MATERIALE:
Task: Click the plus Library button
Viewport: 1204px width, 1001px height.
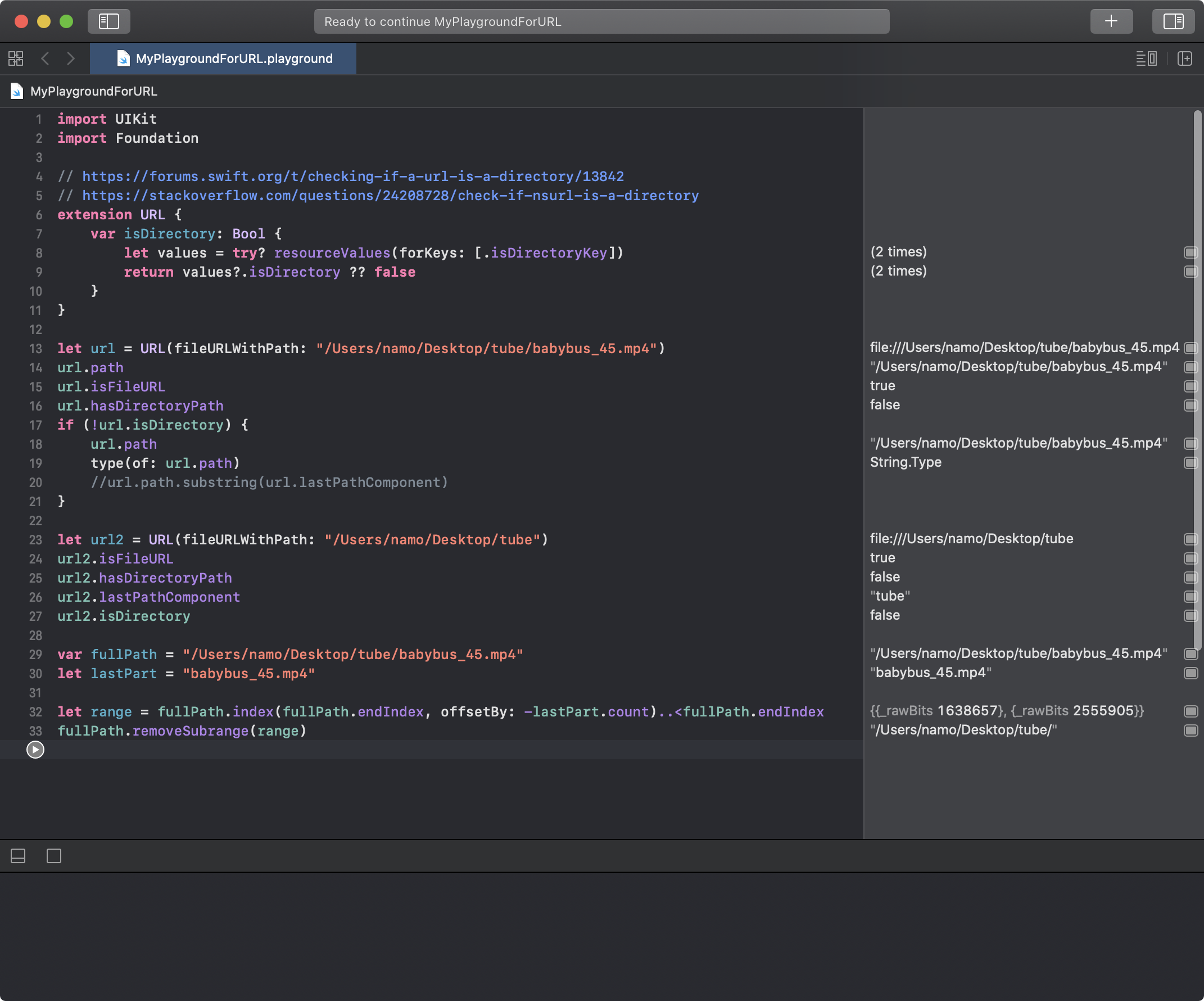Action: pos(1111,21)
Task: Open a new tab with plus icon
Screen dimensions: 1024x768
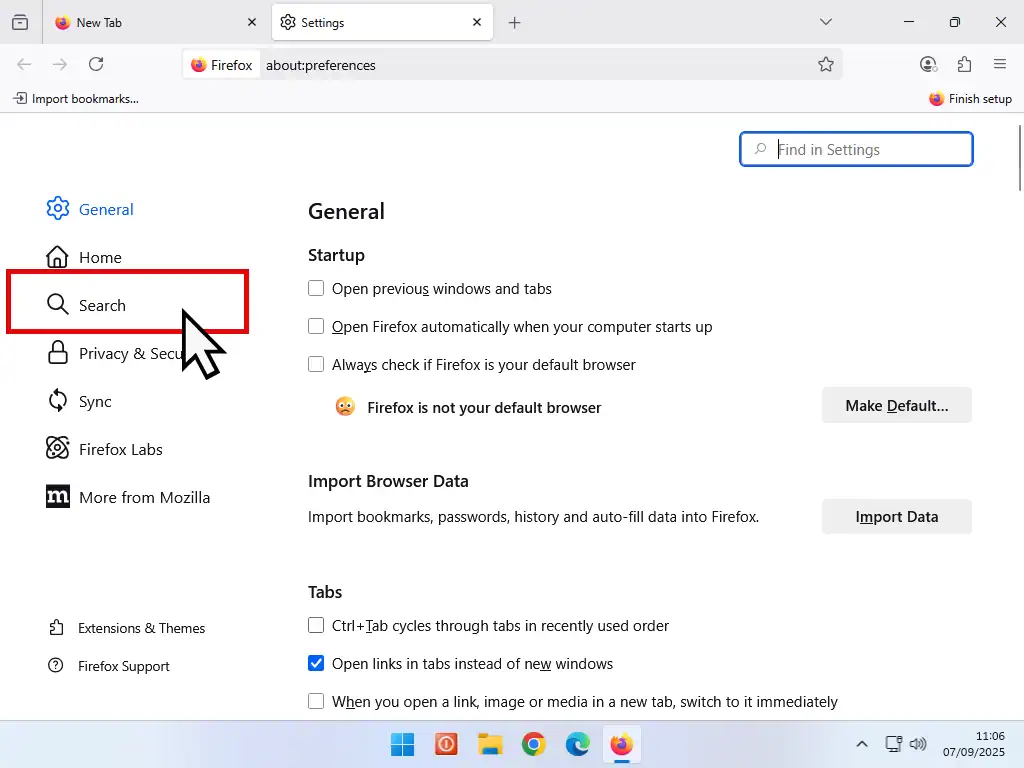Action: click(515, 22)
--
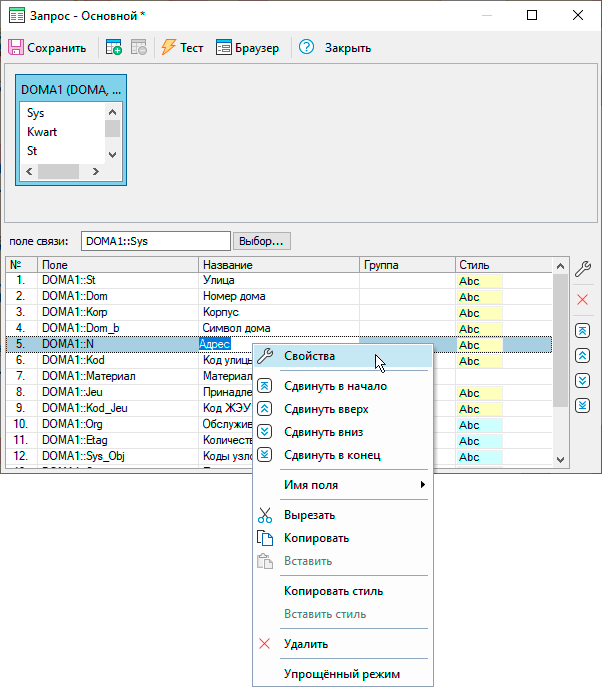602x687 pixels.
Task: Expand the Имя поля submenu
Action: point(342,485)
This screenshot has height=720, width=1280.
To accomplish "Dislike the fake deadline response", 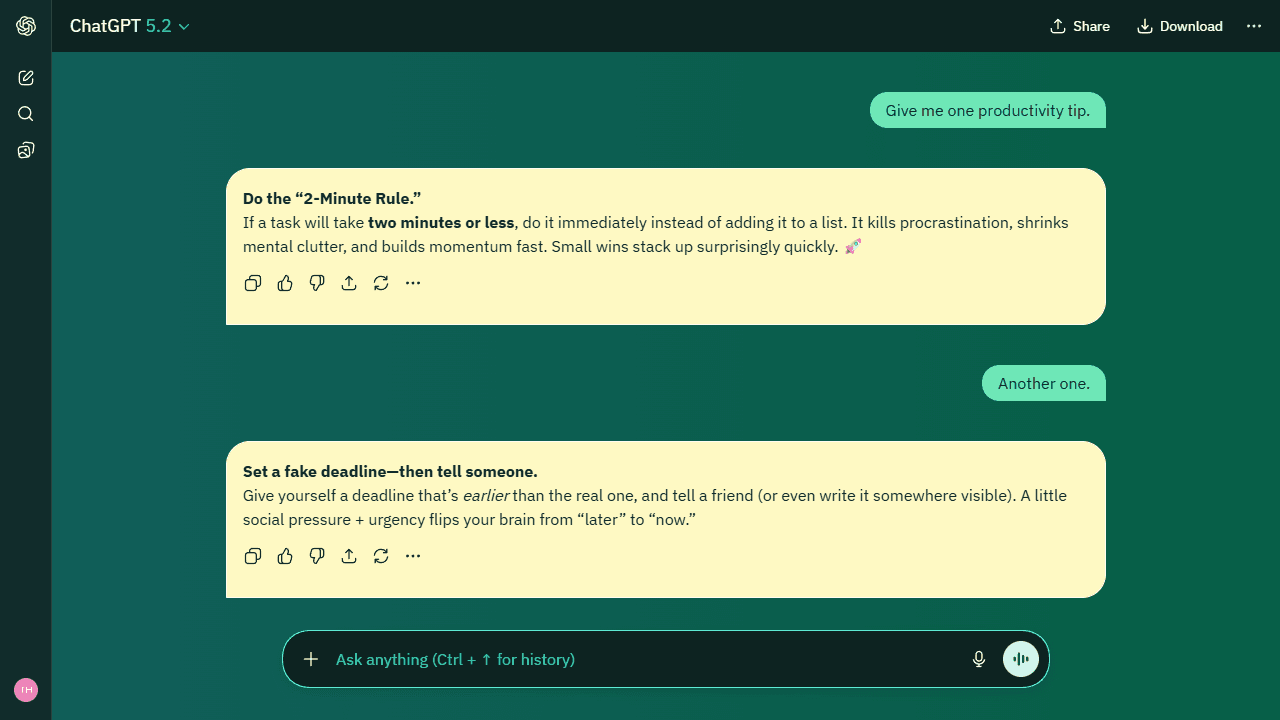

PROBLEMA PROPOSTO: Converti in una lista JSON di stringhe le righe che vanno da quella contenente "Task: Click the plus Library button" fino a quella contenente "Action: click(515, 22)", entrambe incluse, con una stringa per ogni riga e senza righe vuote. Lascia fuori le immagini dalla risposta.

RISPOSTA QUI SOTTO:
[
  "Task: Click the plus Library button",
  "Viewport: 1204px width, 1001px height.",
  "Action: pos(1111,21)",
  "Task: Open a new tab with plus icon",
  "Screen dimensions: 1024x768",
  "Action: click(515, 22)"
]